Shortages are often – some would say always – the result of a market failure. Supply and demand are functions of both the physical availability of a good or service and the price deemed acceptable by both parties in the transaction. If the balancing mechanisms don’t exist, suppliers are left with unsold inventory and buyers do without.

Wireless bandwidth is a classic example. Who hasn’t tried to connect a smart phone and found no mobile carrier signal and only locked down WiFi? Physically, the bandwidth is there and probably not being used at full capacity. But there’s no way for supply to meet demand.

Until now, maybe.

BandwidthX is a Carlsbad, California start-up that’s launching a marketplace where ad hoc WiFi networks can cut on the fly deals with mobile carriers to offload traffic and supplement coverage…

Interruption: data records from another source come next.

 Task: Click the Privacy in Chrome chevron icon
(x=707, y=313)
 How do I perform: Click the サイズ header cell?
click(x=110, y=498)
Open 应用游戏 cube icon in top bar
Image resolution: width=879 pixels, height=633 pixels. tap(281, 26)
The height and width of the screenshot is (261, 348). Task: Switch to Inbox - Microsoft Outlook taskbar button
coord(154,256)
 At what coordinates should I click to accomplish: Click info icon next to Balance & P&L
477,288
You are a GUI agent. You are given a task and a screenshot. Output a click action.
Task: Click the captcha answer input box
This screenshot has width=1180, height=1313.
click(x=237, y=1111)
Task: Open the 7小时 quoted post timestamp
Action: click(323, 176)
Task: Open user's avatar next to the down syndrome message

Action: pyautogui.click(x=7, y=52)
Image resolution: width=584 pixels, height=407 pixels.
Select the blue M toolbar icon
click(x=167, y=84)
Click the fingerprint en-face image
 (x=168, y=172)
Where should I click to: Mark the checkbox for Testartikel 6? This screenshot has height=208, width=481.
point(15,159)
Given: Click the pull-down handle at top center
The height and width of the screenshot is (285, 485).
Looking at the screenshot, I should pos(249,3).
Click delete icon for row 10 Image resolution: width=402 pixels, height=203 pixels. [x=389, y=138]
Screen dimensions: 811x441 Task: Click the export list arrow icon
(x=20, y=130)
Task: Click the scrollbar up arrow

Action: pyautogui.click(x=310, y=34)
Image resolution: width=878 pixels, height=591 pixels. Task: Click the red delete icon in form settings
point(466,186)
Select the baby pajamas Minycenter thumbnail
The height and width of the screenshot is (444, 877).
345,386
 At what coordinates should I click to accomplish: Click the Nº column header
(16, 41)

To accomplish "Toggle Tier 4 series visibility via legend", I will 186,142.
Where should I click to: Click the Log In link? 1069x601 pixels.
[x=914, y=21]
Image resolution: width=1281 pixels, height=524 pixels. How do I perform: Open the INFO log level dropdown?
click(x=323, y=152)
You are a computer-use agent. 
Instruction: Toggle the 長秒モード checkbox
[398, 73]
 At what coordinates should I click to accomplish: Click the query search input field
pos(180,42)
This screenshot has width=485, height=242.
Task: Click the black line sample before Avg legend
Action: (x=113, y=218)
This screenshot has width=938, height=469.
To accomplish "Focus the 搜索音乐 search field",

The Market is open to all participants. If you have Wi-Fi capacity that, during any part of the day, is not fully utilized, name your price and let us know about it. If any part of your mobile network, at any time of the day, could use some capacity, let us know what it would be worth to you. We’ll do the rest.

It’s reasonably transparent to the subscriber. Authentication runs from an app through BandwidthX to the mobile operator. Details on the technology are slim right now, though. More details should emerge from the company’s coming out party at the WiFi Global Congress in London next week. If it works, it’s the right kind of platform at just the right time.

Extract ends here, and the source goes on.